Fast and Efficient Beam Alignment for Terahertz Communication via Sensing DoA of Leaky Waves From Intermediate Frequency Ports

Abstract

Terahertz (THz) offers the availability of huge bandwidth to provide unprecedented data rate for the sixth-generation mobile communication and beyond. Since the narrow beam would be transmitted in the terminals to address severe path loss, THz beam alignment has been a source of significant overhead. The Direction of Arrival (DoA) sensed from a low-frequency band communication system could help fast beam alignment of THz communication. However, it is inefficient since it wastes hardware sources and requires exchange information between the sub-6 GHz and THz systems.

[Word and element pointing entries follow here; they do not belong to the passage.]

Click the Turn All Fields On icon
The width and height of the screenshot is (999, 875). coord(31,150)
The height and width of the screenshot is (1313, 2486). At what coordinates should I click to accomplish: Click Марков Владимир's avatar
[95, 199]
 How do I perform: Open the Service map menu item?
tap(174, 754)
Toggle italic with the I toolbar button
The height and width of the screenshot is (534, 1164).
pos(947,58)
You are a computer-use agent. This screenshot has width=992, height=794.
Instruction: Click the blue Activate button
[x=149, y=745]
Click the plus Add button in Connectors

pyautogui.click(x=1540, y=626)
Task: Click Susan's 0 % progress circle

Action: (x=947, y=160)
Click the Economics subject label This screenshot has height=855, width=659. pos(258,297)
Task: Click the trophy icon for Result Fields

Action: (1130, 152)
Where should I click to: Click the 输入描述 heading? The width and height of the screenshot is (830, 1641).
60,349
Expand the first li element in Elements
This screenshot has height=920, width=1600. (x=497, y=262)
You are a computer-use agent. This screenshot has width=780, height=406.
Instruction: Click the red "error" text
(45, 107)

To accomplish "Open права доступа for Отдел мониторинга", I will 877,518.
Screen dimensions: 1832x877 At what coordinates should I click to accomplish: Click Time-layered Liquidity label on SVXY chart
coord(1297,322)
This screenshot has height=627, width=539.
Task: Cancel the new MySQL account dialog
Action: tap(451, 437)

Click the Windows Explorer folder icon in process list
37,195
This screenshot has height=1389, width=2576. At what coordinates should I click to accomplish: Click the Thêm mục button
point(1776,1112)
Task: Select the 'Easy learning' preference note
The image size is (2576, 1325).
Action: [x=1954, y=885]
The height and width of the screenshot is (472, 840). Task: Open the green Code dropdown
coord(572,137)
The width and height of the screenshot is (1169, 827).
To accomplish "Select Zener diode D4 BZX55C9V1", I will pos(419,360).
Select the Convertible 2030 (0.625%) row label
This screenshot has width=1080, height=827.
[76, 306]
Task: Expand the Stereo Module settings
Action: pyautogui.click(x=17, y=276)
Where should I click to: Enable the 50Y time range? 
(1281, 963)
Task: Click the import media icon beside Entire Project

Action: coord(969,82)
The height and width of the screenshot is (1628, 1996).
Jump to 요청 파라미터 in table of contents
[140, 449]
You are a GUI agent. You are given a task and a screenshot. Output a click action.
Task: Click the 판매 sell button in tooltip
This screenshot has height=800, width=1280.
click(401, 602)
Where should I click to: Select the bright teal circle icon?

In this article, based on the spatial similarity of the intermediate frequency (IF) channel and THz channel, a THz communication system is designed by sensing the DoA of the leaky waves from IF ports of the classical superheterodyne communication structure to aid the THz beam alignment, in which the IF part is controlled by a switching network. It is fast and efficient, since the DoA is employed and no additional communication baseband is used. Compared to the conventional beam alignment methods, the proposed shows well performance on accuracy, reactiveness and overhead, especially in scenarios for limited channel measurement as well as massive multiple-input multiple-output which are regular in THz communication.